Paradigm and Bristol Myers Squibb Team Up to Forge a Trailblazing Path in Clinical Trial Models
Saturday, October 07, 2023
Paradigm has just announced a strategic partnership with Bristol Myers Squibb that aims to revolutionize the landscape of clinical trials. Their collaborative effort seeks to create a comprehensive end-to-end clinical trial operational framework that spans everything from trial design and patient recruitment to data collection. Initially, this partnership will focus on oncology but is set to expand to cover various therapeutic domains.
In this collaboration, Paradigm will utilize its extensive Paradigm Network, comprising a diverse range of health systems, where Paradigm's software is already streamlining clinical trial recruitment and operational processes. Bristol Myers Squibb intends to tap into this network to enroll patients seamlessly from various healthcare providers within the Paradigm Network.

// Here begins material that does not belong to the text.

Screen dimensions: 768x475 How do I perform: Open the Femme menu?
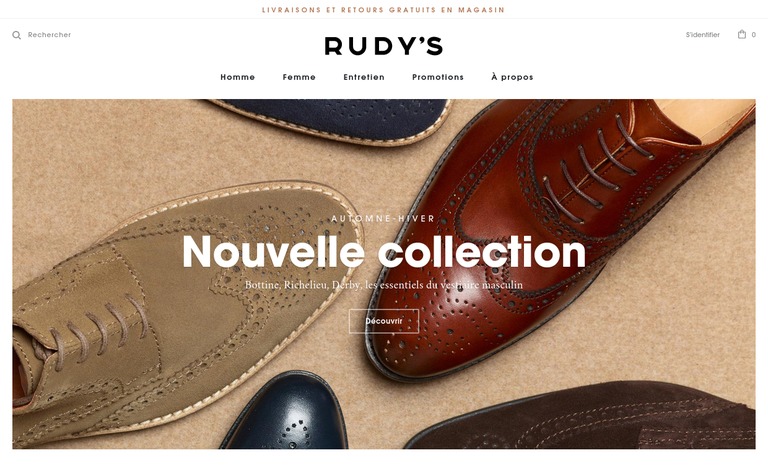(x=299, y=77)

Traditional administrative challenges associated with running clinical trials have often led to limited accessibility and uneven patient enrollment. Presently, less than five percent of cancer patients participate in clinical trials during their treatment journeys. This sluggish process delays the introduction of new treatments to the market and denies millions of individuals the opportunity to benefit from clinical trials.

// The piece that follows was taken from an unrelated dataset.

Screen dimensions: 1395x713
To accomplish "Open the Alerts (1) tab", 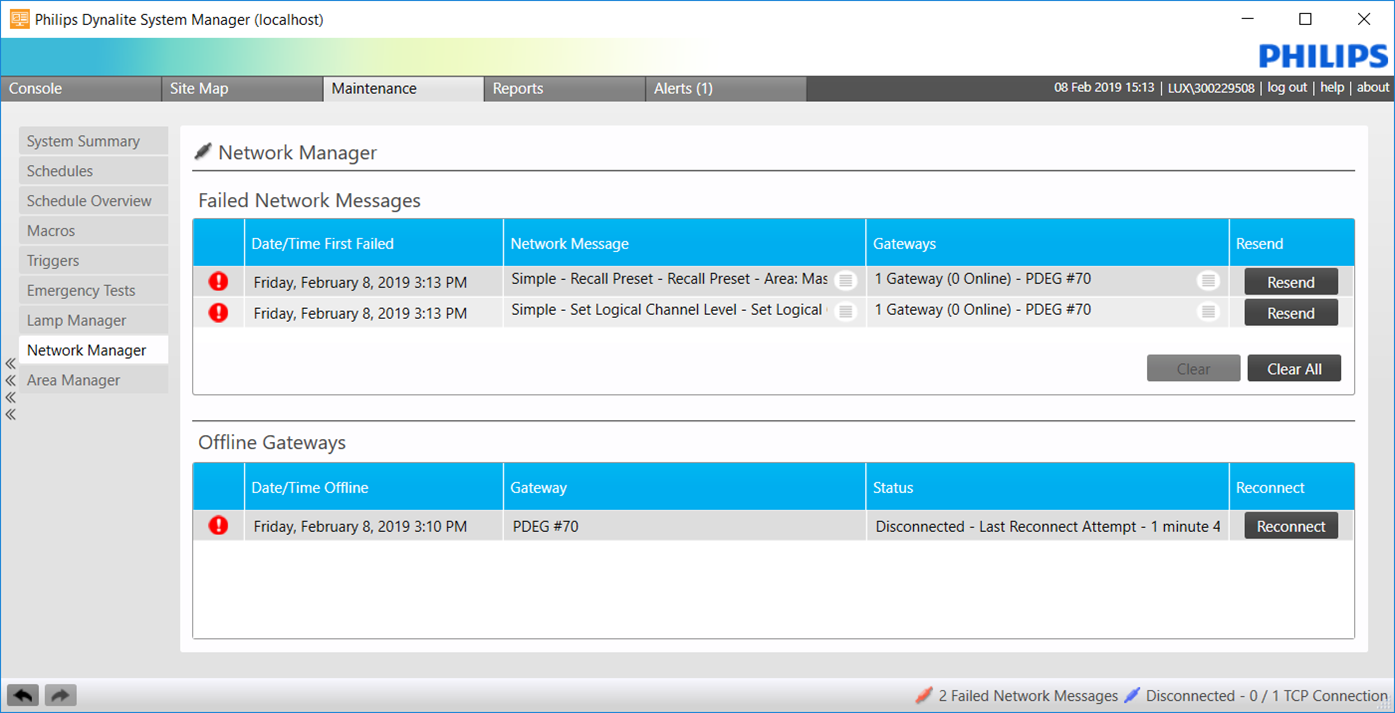I will click(683, 88).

In response to this challenge, Paradigm has committed to establish an entirely fresh clinical trial operational ecosystem. In collaboration with Bristol Myers Squibb, the organizations will tailor trial protocols to align with the practical constraints of community healthcare provider organizations. Notably, Paradigm initially introduced its clinical trial software platform to community healthcare providers, who play a pivotal role in caring for cancer patients and individuals with other serious conditions. These providers serve patient populations that closely mirror the overall demographics of the United States. this effort has empowered patients with clinical trial options as part of their care while reducing the workload of healthcare staff involved in the trials.